Wisconsin Grants $250K Loan to FluGen; Qualifies Promentis for Tax Credit
The Wisconsin Department of Commerce said last week that it is granting vaccine developer FluGen a $250,000 Technology Venture Fund loan.
“Facing uncertain economic times, it’s important we continue to invest in developing technology that will help Wisconsin compete at the high end of the global economy,” said Wisconsin Governor Jim Doyle in a statement.
FluGen was founded in 2007 to develop and manufacture vaccines. The company’s research is based on virology and reverse genetics technologies developed at the University of Wisconsin. The company will use the loan to acquire equipment and to continue research and development of a vaccine for avian flu.
The company estimates that the total cost for the project is more than $2 million.
Separately, the Department of Commerce said that Promentis Pharmaceuticals of Milwaukee has qualified for investor tax credits under the state’s Angel Investor and Venture Fund Tax Credit programs.
Promentis was founded in March of 2008 to develop treatments for psychiatric, behavioral, and neurological disorders. The company’s initial focus is a novel class of antipsychotic medications for the treatment of schizophrenia.

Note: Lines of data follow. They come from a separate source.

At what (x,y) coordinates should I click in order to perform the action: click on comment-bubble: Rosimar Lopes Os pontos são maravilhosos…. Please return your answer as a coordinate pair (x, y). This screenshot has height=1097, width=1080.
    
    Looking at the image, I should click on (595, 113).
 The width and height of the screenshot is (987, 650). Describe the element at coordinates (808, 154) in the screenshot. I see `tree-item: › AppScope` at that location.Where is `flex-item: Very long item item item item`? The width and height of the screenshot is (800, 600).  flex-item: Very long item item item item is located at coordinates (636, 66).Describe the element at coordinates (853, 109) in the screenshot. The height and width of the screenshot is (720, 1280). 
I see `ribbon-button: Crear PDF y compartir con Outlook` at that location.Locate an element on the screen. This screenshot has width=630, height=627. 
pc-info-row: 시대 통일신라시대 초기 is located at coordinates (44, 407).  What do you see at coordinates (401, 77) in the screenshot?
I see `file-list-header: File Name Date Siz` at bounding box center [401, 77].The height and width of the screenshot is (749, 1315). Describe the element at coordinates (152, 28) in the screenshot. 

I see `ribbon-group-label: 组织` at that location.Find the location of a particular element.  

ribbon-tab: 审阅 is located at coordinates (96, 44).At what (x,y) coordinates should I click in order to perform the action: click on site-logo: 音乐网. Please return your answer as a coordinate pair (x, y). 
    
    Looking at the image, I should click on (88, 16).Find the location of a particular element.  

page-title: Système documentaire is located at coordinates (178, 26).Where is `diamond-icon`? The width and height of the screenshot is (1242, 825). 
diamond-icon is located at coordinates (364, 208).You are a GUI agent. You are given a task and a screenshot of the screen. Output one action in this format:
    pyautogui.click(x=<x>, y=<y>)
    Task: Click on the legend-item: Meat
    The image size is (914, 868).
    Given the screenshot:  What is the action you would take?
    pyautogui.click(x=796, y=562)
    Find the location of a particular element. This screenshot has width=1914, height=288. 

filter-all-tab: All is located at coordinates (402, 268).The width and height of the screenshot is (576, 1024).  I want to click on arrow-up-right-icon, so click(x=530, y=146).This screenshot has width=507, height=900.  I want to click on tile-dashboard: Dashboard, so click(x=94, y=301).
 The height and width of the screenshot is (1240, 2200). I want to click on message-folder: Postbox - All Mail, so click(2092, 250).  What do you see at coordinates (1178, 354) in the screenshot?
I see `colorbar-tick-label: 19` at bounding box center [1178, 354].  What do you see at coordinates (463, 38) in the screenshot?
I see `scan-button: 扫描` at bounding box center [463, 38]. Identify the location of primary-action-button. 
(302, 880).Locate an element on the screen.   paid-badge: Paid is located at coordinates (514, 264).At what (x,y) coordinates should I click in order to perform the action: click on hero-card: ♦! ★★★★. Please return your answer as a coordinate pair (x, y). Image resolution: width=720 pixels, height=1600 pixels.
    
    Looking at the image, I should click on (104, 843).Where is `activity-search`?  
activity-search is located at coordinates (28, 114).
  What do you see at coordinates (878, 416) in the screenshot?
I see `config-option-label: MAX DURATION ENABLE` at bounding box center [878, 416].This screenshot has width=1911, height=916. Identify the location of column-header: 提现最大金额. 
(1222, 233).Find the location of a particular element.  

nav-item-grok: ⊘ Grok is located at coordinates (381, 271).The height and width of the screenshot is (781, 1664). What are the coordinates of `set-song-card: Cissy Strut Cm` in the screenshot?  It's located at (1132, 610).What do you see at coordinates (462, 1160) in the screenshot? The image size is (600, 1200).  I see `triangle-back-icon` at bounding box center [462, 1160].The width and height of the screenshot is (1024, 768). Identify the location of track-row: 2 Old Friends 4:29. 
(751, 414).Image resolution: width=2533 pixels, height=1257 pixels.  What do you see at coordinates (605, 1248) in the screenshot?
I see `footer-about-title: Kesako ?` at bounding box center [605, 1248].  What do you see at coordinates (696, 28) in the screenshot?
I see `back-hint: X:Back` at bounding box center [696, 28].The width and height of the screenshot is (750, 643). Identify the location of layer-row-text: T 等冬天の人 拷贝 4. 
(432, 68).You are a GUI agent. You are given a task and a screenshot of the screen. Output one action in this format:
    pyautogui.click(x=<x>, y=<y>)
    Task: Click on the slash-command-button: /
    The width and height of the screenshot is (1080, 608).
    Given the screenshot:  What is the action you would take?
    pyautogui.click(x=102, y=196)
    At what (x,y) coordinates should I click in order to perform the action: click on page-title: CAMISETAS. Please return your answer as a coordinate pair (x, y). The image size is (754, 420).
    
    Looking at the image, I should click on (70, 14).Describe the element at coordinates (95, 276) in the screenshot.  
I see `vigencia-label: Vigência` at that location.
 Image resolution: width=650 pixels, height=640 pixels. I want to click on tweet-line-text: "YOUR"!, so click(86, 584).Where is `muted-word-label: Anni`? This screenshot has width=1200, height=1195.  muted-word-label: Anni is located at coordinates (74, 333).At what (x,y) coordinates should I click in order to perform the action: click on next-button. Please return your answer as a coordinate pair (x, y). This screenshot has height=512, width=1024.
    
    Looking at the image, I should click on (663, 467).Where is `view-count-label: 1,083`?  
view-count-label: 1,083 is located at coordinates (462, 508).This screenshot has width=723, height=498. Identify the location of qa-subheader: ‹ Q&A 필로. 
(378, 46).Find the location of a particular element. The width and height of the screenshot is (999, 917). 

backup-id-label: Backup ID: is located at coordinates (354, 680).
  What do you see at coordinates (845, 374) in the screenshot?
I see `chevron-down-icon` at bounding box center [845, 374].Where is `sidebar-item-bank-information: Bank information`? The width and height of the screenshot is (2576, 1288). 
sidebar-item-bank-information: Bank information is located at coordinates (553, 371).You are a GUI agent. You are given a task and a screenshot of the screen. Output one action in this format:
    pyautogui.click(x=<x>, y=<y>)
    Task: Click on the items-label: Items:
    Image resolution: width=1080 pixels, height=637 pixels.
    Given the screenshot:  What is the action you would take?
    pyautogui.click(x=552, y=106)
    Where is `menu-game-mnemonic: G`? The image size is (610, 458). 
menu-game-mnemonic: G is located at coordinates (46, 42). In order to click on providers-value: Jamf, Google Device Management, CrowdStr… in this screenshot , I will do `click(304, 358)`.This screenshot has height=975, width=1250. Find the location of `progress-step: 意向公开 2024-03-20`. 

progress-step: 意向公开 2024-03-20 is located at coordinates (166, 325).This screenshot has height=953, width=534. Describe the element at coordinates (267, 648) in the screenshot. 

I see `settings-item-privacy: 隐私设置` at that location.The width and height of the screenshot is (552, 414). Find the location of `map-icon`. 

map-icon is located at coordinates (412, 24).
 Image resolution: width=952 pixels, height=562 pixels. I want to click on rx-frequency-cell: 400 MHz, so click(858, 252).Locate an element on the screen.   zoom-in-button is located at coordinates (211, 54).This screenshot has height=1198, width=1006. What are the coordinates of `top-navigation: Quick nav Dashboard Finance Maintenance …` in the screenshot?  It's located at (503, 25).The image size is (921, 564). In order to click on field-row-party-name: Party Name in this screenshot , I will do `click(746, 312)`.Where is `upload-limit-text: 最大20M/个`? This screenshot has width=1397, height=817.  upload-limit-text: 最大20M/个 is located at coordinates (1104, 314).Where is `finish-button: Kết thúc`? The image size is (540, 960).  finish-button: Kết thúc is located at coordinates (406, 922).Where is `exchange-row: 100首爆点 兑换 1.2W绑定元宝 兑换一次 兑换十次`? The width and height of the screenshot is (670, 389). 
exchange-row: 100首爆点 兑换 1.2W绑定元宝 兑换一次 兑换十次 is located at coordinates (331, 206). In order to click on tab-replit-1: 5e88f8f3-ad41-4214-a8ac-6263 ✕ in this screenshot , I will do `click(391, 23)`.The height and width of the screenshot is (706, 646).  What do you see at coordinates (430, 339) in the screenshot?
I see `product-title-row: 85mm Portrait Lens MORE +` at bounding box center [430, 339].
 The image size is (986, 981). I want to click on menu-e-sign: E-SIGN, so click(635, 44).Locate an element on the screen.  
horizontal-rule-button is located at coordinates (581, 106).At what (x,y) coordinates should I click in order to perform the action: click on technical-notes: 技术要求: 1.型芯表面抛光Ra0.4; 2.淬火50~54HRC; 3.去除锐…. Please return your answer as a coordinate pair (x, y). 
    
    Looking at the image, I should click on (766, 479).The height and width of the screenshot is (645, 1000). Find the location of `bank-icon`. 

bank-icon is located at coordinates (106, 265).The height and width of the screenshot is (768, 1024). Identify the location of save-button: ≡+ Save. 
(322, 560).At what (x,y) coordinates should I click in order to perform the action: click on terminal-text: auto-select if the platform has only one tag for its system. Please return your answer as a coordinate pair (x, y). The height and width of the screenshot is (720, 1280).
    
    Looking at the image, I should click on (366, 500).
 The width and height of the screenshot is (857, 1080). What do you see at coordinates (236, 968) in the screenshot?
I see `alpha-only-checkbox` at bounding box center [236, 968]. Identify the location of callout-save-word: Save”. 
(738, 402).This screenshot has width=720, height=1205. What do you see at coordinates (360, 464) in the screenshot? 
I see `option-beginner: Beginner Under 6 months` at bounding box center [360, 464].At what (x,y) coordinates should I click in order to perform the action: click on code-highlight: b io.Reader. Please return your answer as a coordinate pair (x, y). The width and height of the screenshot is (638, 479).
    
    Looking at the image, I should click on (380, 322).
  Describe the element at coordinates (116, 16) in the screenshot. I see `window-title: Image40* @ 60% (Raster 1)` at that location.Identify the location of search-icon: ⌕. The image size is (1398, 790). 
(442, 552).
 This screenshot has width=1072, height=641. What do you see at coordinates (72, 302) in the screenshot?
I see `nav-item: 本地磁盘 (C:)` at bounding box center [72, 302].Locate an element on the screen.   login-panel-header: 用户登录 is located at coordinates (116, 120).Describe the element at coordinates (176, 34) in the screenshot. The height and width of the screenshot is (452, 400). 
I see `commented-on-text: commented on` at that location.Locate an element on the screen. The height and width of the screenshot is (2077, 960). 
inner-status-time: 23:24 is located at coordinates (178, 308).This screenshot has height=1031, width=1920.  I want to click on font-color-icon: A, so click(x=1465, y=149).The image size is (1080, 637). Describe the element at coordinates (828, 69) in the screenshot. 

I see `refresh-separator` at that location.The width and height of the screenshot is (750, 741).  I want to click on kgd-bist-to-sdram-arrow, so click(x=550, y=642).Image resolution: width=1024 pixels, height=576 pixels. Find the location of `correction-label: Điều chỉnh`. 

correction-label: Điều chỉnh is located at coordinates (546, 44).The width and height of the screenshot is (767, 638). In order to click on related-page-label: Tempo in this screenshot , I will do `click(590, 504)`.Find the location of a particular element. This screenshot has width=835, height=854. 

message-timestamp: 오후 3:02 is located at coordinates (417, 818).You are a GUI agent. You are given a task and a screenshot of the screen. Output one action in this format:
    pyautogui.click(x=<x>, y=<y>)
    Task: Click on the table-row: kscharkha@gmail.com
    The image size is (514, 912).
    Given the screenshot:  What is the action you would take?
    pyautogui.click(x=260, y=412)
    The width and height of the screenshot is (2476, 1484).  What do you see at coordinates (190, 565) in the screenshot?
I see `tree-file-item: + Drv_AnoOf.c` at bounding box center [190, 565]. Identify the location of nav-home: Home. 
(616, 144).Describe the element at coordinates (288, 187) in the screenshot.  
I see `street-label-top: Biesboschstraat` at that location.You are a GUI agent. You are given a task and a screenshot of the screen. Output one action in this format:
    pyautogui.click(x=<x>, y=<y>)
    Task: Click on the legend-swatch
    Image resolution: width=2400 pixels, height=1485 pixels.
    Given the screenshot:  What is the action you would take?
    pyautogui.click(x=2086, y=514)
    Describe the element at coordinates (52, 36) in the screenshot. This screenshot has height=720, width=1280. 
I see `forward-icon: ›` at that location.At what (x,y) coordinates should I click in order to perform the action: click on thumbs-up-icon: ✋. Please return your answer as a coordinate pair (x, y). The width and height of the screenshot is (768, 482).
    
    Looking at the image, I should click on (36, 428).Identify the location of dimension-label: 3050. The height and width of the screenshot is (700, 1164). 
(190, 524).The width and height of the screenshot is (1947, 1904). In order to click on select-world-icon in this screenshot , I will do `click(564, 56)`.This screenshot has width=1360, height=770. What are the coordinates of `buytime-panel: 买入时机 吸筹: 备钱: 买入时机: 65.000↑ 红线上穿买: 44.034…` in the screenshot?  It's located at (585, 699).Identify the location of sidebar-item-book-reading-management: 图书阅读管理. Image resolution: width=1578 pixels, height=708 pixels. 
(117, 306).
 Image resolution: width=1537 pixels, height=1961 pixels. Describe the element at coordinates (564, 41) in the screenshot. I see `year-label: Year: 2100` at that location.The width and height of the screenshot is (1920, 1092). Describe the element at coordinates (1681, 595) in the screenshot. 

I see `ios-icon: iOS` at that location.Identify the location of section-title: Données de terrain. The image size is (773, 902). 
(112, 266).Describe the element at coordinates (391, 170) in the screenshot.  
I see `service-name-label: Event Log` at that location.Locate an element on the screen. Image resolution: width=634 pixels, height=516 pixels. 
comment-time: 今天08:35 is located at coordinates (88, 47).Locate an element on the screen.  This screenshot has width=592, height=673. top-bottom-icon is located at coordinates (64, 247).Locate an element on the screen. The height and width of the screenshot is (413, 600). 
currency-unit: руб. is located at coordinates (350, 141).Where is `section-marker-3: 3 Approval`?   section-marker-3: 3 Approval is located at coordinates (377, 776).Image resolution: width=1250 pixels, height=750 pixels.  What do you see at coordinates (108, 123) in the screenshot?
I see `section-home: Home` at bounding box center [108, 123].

The Angel Investor and Venture Fund Tax Credit programs offer Wisconsin income tax credits to angel investors and investors in seed-stage venture capital funds.
Oslo, Toulouse Cancer Research Clusters to Partner
The Oslo Cancer Cluster last week announced a strategic agreement with the Toulouse Cancéropole and Cancer-Bio-Santé Cluster, under which the Oslo and Toulouse clusters will integrate their cancer research efforts.
Under the terms of the agreement, the Oslo Cancer Cluster, the Cancer-Bio-Santé Cluster, and Toulouse Canceropole will work to “cooperate in the fight against cancer, to create new business and industries, and to stimulate exchanges and investments, through good practice and effective joint research activities,” according to a statement.
Both parties also plan facility expansions under the agreement. Oslo is planning a €150 million ($190 million) investment in a Cancer Innovation Park that it plans to complete by August 2012, while Toulouse is building the Cancéropole and “numerous other” facilities at a cost of €1 billion ($1.3 billion).